Des concepts, des expressions, des représentations des choses ne seraient donc que des impostures, des mensonges savamment montés, des manipulations? Voilà le thème qui réunissait des personnalités, que tout le monde ne connaît pas forcément mais qui posent la pertinente question qui est de savoir «de quel monde on parle?». Je me souviens, moi, Léopold Sédar Senghor, oui, je me souviens de l’usage on ne peut plus outrancier de ce concept. J’ai dû reprendre en direct la célèbre journaliste Anne Sinclair, qui m’avait invité à son émission, «7 sur 7». Elle affirmait que l’holocauste était le plus grand massacre du monde, avec des millions de Juifs tués. Je lui ai rappelé illico presto que c’était la traite négrière qui l’était. En fait de mondialisation, j’avais constaté, quand j’étais aux affaires politiques et même à l’Académie Française, que ce concept de «monde» voulait dire «Occident». Ce n’est pas parce qu’on nous rebat les oreilles que ces deux guerres occidentales, la première et la deuxième, étaient des guerres mondiales qu’elles le furent ! Que nenni, parole d’académicien français! La France a un vieux problème qu’elle traîne depuis longtemps. Pour gagner, il lui faut des alliés. Ce n’est pas le cas de l’Allemagne, qui lui a toujours «damé le pion». Il a fallu que les Africains viennent à son secours avec leurs soldats. On les affublera du titre mondial de tirailleurs sénégalais, ces chairs à canon qui sont le fer de lance de la liberté de la France d’aujourd’hui ! Bref, ce fut l’apothéose quand, ayant appelé au secours les Anglais, les Américains, mais surtout les Africains, pour chasser l’occupant allemand, les troupes alliées entrent dans Paris et sont accueillies en héros; entrée interdite aux nègres et aux bougnoules, ces tirailleurs interdits de faire partie de la parade! Guerre mondiale! Guerre mondiale! Quelle mondiale même?
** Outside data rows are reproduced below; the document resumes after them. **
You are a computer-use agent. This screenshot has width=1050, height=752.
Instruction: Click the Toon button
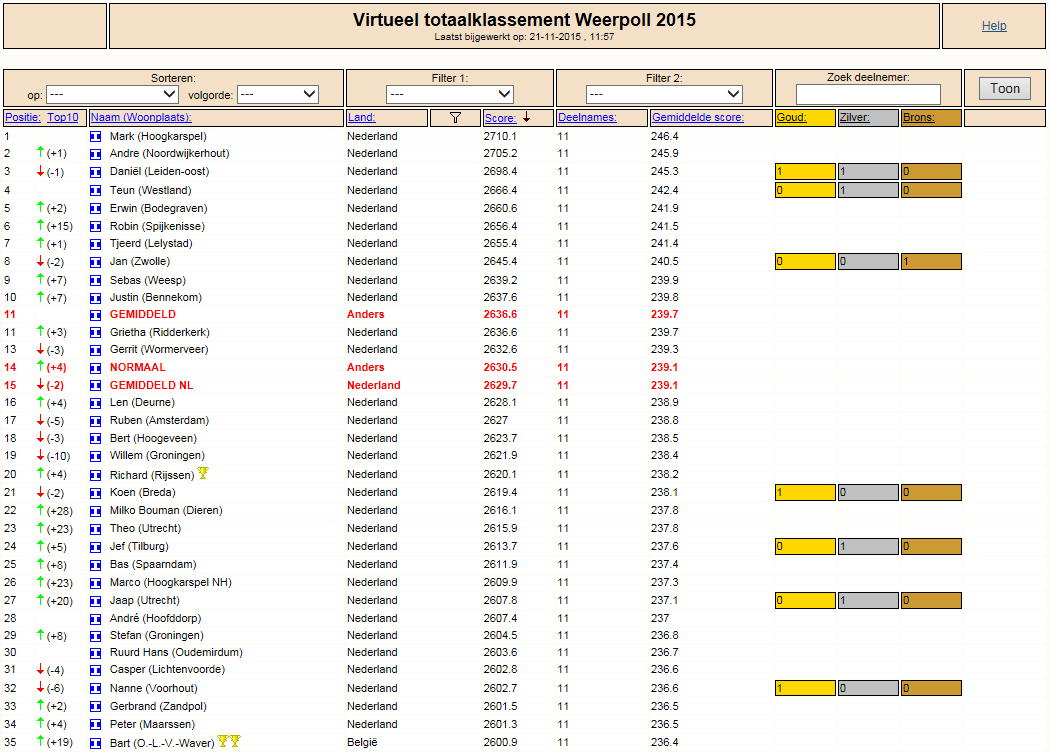(1004, 89)
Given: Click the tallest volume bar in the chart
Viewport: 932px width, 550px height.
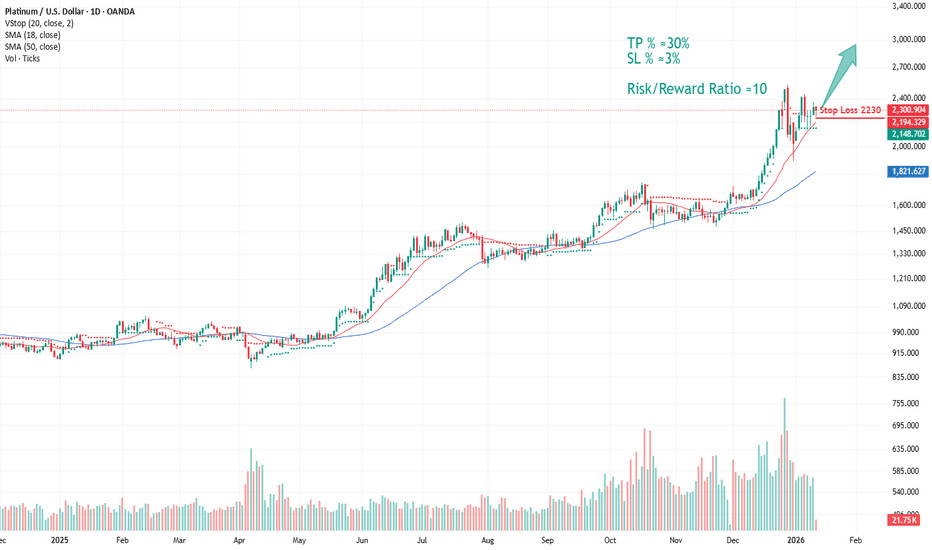Looking at the screenshot, I should 784,459.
Tu oublies, Senghor, ce que Sarko vient de faire à Rama Yade, Rachida Dati et la «Pute Soumise»! Exactement la même chose que tu viens de raconter pour la guerre qu’ils appellent mondiale. Ces Africaines ont été utilisées, exhibés comme symboles de la politique d’ouverture. On a fait croire par leur présence au gouvernement de Sarko que l’égalité et la fraternité avaient réellement cours dans le pays qui se disait encore des droits de l’homme. La pauvre Rama, la pauvre Rachida. L’U.M.P., le parti de Sarko, leur interdit de se présenter aux élections législatives. C’est la même chose qu’on fait aux sportifs d’origine africaine sans lesquels la France ne gagnerait pas grand chose. Si vous en doutez, demandez à Yannick Noah, à Thierry Henry et à Zidane, sans oublier les «Miss» de la mauvaise couleur, c’est-à-dire noire. Soyons sérieux! Proclamer que la plus vieille femme du monde était Jeanne Calmant, c’est comme si on avait fait le tour de tous les villages de toute la planète! D’ailleurs, quels sont les critères qui fondent la reconnaissance d’une mondialisation?
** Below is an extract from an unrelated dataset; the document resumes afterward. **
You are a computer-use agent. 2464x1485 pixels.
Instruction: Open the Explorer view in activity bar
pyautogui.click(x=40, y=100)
Pourquoi te fatiguer en défonçant des portes ouvertes, mon cher Mongo Beti? Voilà dix ans que tu es parti, toi que personne n’arrivait à faire taire! Tu aurais pu écrire aussi «Main basse sur l’Afrique». De toute façon, ton Kamerun étant l’Afrique en miniature, l’analyse que tu fais dans ce célèbre essai correspond à toute l’Afrique subsaharienne. Quand tu vois, aujourd’hui encore, des émissions de télévision française dans leur mondialisation -TV5, Afrique 24- dire des inepties sur la culture africaine, en voulant la mondialiser à leur façon paternaliste et néo-colo…, c’est écoeurant! Oui, c’est un certain J. Lepers dans son émission «Questions pour un champion». Voilà deux fois qu’il affirme que le plat le plus prisé en Afrique subsaharienne, à base de viande de boeuf à la sauce d’arachide avec du riz blanc, c’est le «mafé»! Le Sénégal n’est pas l’Afrique subsaharienne, cher réducteur culinaire! Ne confond pas les tirailleurs et les recettes culinaires: tout n’est pas sénégalais! Je me rends compte de la pertinence des choses que nous révèle souvent Faka Bilumba. Il nous disait que Sarko avait une admiration non seulement pour Napoléon mais aussi pour les régimes totalitaires et dictatoriaux africains. Son maître à penser, A.B.B. Ondimba, lui a laissé quelques secrets. La preuve, il va, à l’instar de Barthélémy, faire sa campagne électorale en mobilisant et monopolisant six -oui, six- chaînes de télévision françaises qui vont en même temps diffuser l’annonce de sa candidature à la présidence de la république, un vrai secret de polichinelle! Ses chiens de garde, qui jurent tous pourtant par l’indépendance et la liberté de la presse française, seront «au pied». Son fidèle doungourou africain de service, A.D.O. Le Judas, celui qui a livré son frère au T.P.I., est venu chercher sa feuille de mission à Paris. C’est peut-être lui qui va récolter les fonds en Afrique pour sa campagne électorale en cours! C’est moi, Kourouma, qui vous le dis.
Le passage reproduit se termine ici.